1954 : A meteorite hits a woman napping in her home in Sylacauga, Alabama, making her the first known human to be struck by an extraterrestrial object in the U.S. (Read more about this story here).
1982 : Epic Records released Michael Jackson’s sixth studio album “Thriller”, that went on to become the best-selling album of all time. Produced by Quincy Jones, this album started off with a production budget of $750,000 and initially they looked at 30 songs. On the final album, Jackson wanted every song to be ‘killer’ and so only 9 of those songs made it and Jackson wrote four of them himself. Released on November 30, 1982, the album ‘Thriller’ sold one million copies worldwide per week at its peak and sold an estimated 65–110 million copies worldwide. Jackson received the highest royalty rate in the music industry to that point, around $2 for each album sold. Biographer J. Randy Taraborrelli explained the album’s success saying, “At some point, Thriller stopped selling like a leisure item—like a magazine, a toy, tickets to a hit movie—and started selling like a household staple.”
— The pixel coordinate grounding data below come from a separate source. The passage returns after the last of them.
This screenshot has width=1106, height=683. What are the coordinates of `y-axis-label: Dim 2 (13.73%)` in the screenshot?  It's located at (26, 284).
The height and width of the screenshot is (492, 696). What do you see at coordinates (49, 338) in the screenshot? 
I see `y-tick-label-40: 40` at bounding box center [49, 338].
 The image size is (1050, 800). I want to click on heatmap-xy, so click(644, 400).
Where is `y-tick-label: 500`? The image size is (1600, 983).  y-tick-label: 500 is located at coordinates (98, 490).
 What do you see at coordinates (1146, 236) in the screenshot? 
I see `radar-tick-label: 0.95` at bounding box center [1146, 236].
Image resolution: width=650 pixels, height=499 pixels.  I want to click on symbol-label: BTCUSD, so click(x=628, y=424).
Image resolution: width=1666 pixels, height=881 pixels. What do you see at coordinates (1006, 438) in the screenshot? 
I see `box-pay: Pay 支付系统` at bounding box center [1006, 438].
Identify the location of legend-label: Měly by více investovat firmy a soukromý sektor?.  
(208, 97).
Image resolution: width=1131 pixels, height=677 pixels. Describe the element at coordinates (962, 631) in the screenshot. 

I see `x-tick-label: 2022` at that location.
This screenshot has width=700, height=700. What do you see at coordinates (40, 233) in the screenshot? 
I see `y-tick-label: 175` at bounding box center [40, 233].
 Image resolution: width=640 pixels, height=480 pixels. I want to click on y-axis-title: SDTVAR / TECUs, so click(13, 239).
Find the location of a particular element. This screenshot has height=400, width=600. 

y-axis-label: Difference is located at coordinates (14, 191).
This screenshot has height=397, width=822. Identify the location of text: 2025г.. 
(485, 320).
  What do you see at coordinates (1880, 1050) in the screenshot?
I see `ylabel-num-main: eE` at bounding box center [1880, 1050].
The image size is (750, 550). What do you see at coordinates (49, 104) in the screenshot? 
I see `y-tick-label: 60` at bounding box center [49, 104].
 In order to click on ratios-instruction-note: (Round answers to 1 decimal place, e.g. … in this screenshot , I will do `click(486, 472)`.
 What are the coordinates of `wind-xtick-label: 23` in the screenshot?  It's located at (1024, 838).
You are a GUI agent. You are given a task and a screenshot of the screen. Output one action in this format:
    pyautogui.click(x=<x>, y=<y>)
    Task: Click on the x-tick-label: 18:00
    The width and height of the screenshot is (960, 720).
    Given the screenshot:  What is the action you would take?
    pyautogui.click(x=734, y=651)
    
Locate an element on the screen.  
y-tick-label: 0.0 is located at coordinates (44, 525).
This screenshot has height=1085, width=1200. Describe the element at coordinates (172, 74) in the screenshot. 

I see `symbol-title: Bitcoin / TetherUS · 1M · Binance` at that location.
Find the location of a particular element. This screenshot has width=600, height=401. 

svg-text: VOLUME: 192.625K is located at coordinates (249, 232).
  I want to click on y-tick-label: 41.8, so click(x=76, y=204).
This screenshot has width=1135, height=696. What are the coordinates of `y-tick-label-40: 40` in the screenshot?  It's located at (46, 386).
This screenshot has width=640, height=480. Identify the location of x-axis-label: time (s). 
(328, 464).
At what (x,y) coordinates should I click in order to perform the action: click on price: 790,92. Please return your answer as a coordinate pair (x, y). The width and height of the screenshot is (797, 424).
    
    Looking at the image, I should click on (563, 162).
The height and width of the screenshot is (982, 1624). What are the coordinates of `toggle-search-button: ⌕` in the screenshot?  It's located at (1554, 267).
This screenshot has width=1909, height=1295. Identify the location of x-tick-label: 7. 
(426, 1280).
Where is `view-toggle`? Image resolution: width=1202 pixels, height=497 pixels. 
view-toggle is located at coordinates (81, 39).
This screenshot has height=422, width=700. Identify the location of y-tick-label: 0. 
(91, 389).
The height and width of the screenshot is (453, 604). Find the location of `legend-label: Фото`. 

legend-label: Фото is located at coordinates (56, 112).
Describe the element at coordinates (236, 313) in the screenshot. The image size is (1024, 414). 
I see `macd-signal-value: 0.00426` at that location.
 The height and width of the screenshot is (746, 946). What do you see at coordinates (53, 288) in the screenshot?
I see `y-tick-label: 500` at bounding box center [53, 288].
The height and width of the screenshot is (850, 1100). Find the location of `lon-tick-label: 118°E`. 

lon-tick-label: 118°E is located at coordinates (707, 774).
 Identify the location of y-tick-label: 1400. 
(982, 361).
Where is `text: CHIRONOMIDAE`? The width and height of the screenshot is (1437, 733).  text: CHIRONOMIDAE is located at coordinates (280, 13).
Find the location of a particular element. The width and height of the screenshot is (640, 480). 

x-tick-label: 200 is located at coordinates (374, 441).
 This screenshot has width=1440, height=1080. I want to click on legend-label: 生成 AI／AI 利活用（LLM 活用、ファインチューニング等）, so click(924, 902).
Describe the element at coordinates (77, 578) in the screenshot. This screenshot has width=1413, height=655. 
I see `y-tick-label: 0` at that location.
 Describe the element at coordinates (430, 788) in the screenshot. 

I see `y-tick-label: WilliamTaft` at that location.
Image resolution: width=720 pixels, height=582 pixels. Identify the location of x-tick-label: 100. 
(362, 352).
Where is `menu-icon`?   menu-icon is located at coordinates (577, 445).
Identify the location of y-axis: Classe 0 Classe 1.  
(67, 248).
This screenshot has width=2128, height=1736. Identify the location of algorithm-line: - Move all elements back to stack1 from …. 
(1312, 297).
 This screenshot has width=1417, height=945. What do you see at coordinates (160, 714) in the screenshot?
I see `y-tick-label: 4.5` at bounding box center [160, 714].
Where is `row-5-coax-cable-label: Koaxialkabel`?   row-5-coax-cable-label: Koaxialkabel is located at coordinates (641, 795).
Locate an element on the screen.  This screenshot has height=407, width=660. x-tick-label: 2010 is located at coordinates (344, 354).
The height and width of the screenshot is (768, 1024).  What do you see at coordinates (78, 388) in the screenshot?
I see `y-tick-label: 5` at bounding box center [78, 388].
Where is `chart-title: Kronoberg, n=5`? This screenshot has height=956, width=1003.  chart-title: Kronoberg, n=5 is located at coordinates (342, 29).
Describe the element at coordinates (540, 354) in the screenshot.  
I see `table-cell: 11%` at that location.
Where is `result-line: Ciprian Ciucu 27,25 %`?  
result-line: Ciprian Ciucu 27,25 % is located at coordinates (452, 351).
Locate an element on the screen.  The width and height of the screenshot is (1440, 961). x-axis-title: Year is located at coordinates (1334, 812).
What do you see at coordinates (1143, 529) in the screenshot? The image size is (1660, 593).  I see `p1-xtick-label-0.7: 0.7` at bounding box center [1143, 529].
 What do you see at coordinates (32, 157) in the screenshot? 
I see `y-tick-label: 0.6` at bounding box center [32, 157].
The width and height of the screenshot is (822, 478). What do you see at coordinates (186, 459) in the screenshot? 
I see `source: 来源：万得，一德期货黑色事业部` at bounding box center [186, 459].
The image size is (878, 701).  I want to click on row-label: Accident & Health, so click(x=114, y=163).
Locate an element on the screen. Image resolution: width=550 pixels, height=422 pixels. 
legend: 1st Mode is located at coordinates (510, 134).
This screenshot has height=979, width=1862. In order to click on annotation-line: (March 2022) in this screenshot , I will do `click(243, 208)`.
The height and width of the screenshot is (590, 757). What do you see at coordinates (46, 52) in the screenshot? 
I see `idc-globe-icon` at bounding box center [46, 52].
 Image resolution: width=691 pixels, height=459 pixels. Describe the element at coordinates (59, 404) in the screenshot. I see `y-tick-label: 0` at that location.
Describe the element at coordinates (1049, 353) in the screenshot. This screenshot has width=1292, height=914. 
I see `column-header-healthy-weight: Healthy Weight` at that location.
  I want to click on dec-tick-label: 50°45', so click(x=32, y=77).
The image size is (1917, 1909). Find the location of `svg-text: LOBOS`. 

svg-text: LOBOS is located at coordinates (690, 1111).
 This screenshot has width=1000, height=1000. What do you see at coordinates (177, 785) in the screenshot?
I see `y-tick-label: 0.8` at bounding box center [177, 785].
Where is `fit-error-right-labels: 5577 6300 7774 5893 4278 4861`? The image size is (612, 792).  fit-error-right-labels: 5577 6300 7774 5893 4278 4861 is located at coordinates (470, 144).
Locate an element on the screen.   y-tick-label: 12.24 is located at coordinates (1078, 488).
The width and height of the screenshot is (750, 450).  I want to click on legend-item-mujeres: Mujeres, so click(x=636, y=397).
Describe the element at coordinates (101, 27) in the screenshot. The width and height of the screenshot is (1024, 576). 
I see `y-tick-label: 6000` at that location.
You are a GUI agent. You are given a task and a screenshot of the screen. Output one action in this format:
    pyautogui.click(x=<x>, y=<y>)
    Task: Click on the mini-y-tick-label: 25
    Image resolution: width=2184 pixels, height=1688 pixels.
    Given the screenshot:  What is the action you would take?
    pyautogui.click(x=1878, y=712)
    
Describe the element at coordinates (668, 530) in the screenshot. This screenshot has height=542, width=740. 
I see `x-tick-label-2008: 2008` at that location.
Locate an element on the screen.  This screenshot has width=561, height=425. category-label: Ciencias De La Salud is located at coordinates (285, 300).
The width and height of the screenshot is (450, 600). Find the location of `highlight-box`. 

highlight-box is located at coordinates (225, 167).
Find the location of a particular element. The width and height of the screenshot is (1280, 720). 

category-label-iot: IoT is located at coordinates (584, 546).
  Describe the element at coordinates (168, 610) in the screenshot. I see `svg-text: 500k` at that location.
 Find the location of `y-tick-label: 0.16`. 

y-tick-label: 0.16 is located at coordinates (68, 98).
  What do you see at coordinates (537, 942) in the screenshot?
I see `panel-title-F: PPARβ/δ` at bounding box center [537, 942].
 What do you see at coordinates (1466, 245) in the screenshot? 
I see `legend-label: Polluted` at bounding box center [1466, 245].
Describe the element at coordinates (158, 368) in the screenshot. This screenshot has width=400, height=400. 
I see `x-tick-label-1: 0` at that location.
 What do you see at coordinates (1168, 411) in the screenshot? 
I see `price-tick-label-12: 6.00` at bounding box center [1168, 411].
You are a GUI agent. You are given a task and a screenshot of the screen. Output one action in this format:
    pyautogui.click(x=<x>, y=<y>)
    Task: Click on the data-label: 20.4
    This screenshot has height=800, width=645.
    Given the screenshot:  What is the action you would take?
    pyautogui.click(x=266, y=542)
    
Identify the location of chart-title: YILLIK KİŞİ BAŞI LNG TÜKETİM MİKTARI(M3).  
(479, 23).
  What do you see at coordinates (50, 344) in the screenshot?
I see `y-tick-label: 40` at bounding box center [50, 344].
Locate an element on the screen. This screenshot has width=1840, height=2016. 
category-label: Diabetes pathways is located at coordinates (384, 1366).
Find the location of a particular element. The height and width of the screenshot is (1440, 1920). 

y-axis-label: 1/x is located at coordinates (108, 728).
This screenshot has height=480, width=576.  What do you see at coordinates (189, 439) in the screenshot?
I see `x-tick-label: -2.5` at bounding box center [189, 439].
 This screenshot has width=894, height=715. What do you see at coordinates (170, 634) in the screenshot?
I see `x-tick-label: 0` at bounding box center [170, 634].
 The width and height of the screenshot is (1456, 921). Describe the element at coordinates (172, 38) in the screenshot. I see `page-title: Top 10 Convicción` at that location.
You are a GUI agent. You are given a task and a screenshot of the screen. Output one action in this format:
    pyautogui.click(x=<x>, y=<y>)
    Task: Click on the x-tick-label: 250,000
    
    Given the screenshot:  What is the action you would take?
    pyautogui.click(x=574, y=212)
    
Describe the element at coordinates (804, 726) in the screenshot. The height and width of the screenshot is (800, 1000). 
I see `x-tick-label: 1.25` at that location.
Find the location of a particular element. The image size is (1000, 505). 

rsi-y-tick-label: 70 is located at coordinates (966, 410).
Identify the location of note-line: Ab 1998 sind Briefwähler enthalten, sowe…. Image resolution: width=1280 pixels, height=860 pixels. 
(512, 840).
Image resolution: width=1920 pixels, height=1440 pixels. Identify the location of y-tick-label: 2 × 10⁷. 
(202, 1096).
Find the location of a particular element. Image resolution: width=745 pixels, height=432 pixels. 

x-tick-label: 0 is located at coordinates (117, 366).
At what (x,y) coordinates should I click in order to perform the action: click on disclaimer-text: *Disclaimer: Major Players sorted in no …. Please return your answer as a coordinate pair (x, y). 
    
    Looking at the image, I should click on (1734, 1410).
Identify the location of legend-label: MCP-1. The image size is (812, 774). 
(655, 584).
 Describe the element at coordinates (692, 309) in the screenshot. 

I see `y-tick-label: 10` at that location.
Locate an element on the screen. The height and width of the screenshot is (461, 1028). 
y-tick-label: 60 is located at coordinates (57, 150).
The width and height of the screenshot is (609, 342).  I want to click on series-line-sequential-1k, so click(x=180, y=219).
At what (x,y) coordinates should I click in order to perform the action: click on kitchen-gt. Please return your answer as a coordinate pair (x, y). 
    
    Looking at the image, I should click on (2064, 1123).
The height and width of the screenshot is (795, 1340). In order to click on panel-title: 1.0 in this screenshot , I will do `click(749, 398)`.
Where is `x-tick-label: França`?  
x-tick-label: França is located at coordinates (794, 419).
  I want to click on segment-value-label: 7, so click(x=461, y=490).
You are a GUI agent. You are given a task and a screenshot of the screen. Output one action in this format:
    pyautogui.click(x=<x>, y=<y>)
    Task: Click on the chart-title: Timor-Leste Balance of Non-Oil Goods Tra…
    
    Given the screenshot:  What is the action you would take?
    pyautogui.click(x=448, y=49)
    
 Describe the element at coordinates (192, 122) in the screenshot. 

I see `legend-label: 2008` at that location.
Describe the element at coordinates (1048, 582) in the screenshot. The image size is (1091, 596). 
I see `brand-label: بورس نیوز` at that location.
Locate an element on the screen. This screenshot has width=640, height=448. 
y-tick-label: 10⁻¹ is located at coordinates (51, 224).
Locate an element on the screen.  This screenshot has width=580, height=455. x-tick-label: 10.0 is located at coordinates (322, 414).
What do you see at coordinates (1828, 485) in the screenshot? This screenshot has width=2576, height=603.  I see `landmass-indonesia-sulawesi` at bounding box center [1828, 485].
2004 : Ken Jennings, finally lost on Jeopardy!, after a 74 game winning streak, a record for U.S. game shows. Jeopardy! first started in 1964 on the NBC network and is one of the most popular & top rated game shows on television. In 2003, the makers of the show changed the rules to allow contestants to remain on the show as long as they kept winning instead of limiting them to 5 consecutive games, as they had prior to their 20th season. On June 2, 2004, Brigham Young University (where he headed the school’s National Quiz Bowl team) graduate Ken Jennings made his first appearance on the game show. Jennings almost lost in that first game itself when he answered “Who is Jones?”, referring to Marion Jones. The host Alex Trebek showed leniency and said, “We will accept, as when it comes to female athletes, there aren’t that many.” Almost 6 months and 74 games later, in the Final Jeopardy! round of his 75th game, Jennings was stumped by the answer given to him- “Most of this firm’s 70,000 seasonal white-collar employees work only four months a year”, in the Business and Industry category. Jennings’ opponent, Nancy Zerg had a $1 lead over him at the time and she answered correctly with the question, “What is H&R Block?”. When Jennings’ incorrect response of, “What is FedEx?” was revealed, he lost the game with a final score of $8,799. However, his total final winnings after his run on Jeopardy! was $2,522,700, the record as the highest money-winner ever on American game shows. He later went on to compete in the show’s ‘Ultimate Tournament of Champions’ and won the $500,000 second-place prize, along with a $150,000 prize in show’s “IBM Challenge” in 2011, increasing his total Jeopardy! earnings to $3,172,700.